### Goal
Write out the records below verbatim, from the first line up to and including the line that contains "click(x=166, y=73)", and leave out everything after that line.

Records from a data source:

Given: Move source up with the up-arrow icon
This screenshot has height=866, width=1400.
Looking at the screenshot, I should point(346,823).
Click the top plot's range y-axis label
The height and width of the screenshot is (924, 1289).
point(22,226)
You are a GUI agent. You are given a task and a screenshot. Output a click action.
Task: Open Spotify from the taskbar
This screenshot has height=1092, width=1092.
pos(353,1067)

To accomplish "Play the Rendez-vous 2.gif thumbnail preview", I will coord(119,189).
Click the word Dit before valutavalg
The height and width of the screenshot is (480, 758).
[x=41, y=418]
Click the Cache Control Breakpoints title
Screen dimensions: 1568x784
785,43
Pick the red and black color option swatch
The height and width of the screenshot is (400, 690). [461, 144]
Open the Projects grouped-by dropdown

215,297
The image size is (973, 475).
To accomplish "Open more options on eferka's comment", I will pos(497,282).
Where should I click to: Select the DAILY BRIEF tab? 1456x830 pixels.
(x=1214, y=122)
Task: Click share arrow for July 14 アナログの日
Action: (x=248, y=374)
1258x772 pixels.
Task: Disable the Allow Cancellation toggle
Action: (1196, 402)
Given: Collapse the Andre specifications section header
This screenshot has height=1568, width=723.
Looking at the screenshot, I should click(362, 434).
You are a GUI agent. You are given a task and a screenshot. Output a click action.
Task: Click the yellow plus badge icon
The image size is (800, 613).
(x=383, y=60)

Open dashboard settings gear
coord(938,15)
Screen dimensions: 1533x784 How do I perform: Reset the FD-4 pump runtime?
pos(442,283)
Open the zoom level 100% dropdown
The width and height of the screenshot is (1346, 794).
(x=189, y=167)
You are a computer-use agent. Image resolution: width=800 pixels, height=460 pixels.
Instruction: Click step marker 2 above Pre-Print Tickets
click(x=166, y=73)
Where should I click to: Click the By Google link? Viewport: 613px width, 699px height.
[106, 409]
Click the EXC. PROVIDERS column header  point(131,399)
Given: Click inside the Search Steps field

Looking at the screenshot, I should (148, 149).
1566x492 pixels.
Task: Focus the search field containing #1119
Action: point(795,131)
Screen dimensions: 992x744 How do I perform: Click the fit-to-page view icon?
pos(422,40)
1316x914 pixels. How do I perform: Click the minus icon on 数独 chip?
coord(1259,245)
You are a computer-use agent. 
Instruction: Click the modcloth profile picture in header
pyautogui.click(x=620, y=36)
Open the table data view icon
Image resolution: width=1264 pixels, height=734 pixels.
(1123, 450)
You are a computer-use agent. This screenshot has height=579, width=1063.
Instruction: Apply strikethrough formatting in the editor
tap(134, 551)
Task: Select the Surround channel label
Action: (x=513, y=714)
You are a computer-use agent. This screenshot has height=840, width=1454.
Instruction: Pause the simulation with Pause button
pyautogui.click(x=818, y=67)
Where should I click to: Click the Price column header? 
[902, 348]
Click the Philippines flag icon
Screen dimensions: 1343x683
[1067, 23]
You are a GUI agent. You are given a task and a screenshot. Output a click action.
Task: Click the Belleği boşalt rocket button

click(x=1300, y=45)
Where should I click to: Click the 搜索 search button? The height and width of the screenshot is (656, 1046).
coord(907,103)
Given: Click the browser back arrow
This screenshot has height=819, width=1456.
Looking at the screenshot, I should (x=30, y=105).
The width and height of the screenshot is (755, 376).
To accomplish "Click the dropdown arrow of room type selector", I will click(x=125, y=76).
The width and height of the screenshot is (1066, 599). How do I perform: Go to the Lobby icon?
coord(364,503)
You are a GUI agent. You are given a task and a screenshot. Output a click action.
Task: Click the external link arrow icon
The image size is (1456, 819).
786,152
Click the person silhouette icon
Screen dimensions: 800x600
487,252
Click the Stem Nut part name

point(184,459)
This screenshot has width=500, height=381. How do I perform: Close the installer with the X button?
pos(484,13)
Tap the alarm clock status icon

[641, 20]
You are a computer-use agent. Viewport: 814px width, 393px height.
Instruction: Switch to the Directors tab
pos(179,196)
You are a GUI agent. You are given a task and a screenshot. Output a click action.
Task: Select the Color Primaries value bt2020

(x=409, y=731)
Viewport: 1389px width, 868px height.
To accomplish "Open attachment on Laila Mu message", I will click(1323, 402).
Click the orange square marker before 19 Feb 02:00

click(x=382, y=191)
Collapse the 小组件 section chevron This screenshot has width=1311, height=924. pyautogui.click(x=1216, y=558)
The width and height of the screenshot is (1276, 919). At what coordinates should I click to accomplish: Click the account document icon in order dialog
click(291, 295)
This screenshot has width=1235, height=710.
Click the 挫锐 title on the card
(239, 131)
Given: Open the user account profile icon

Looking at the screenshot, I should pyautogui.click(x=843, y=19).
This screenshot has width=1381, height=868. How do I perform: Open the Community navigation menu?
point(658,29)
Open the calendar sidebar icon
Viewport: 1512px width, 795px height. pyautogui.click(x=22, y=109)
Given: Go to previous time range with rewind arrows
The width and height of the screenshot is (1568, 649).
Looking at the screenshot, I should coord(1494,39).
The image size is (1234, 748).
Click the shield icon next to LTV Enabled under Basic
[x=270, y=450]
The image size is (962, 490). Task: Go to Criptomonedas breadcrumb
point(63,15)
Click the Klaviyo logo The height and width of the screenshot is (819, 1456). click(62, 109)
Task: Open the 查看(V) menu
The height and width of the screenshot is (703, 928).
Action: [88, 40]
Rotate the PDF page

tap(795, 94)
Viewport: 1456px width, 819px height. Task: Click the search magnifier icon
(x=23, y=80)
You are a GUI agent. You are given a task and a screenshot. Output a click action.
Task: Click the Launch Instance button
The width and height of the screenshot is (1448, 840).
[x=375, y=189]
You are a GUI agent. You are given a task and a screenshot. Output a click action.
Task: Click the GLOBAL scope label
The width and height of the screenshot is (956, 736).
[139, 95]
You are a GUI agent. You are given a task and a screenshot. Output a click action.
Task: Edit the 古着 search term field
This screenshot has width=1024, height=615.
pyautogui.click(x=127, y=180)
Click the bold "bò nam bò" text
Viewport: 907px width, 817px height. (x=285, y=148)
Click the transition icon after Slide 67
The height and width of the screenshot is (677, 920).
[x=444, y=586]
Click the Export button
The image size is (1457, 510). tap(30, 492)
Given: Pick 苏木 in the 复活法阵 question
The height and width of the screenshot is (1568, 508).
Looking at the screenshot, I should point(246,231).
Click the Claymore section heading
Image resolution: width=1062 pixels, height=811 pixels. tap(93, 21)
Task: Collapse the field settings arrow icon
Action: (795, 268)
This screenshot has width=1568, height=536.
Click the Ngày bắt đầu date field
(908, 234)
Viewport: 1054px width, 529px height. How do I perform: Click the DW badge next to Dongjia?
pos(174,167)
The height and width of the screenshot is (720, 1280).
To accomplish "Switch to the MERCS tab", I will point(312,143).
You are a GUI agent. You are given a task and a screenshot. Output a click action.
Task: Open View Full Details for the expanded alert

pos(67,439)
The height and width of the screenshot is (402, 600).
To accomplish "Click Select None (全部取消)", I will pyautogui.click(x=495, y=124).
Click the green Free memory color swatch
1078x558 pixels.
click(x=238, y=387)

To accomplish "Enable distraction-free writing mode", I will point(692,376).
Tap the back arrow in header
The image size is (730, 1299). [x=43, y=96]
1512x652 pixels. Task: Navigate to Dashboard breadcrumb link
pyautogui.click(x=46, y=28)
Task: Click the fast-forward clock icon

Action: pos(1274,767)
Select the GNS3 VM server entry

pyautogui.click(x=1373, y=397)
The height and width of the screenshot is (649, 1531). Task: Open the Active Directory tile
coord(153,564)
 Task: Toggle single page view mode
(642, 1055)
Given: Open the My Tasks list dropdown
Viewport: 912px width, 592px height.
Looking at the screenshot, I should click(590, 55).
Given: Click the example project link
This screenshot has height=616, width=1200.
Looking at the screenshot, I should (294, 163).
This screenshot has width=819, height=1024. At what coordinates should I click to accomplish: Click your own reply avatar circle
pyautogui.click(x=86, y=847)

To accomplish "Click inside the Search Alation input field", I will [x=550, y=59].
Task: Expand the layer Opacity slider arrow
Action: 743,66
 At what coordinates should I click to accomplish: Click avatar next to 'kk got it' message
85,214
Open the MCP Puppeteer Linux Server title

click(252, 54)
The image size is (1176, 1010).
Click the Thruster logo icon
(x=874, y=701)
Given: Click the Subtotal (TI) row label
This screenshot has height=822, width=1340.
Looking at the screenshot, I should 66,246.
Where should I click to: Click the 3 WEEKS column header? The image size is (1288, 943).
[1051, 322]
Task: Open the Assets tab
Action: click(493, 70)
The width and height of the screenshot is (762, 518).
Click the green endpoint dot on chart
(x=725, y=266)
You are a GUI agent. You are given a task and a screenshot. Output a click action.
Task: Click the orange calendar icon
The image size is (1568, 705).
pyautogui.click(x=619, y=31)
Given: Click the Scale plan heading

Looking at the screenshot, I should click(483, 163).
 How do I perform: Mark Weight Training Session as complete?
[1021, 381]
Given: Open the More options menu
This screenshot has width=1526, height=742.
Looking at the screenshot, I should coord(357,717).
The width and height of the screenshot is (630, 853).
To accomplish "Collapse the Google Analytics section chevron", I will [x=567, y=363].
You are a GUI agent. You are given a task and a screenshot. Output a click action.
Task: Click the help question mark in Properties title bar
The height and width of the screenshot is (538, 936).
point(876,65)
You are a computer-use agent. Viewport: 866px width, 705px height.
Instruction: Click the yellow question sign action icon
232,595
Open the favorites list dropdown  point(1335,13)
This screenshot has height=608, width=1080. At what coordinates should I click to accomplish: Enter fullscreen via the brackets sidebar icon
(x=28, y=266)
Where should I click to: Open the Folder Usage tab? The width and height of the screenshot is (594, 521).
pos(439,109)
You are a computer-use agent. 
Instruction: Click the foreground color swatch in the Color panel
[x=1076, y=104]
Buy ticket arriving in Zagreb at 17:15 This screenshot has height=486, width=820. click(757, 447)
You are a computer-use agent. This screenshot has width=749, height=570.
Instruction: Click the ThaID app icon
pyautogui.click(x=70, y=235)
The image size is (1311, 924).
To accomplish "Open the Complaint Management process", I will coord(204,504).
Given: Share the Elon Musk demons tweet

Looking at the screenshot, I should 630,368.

### Reply to the exercise
Given: Move source up with the up-arrow icon
This screenshot has height=866, width=1400.
Looking at the screenshot, I should point(346,823).
Click the top plot's range y-axis label
The height and width of the screenshot is (924, 1289).
point(22,226)
You are a GUI agent. You are given a task and a screenshot. Output a click action.
Task: Open Spotify from the taskbar
This screenshot has height=1092, width=1092.
pos(353,1067)

To accomplish "Play the Rendez-vous 2.gif thumbnail preview", I will coord(119,189).
Click the word Dit before valutavalg
The height and width of the screenshot is (480, 758).
[x=41, y=418]
Click the Cache Control Breakpoints title
Screen dimensions: 1568x784
785,43
Pick the red and black color option swatch
The height and width of the screenshot is (400, 690). [461, 144]
Open the Projects grouped-by dropdown

215,297
The image size is (973, 475).
To accomplish "Open more options on eferka's comment", I will pos(497,282).
Where should I click to: Select the DAILY BRIEF tab? 1456x830 pixels.
(x=1214, y=122)
Task: Click share arrow for July 14 アナログの日
Action: (x=248, y=374)
1258x772 pixels.
Task: Disable the Allow Cancellation toggle
Action: (1196, 402)
Given: Collapse the Andre specifications section header
This screenshot has height=1568, width=723.
Looking at the screenshot, I should click(362, 434).
You are a GUI agent. You are given a task and a screenshot. Output a click action.
Task: Click the yellow plus badge icon
The image size is (800, 613).
(x=383, y=60)

Open dashboard settings gear
coord(938,15)
Screen dimensions: 1533x784 How do I perform: Reset the FD-4 pump runtime?
pos(442,283)
Open the zoom level 100% dropdown
The width and height of the screenshot is (1346, 794).
(x=189, y=167)
You are a computer-use agent. Image resolution: width=800 pixels, height=460 pixels.
Instruction: Click step marker 2 above Pre-Print Tickets
click(x=166, y=73)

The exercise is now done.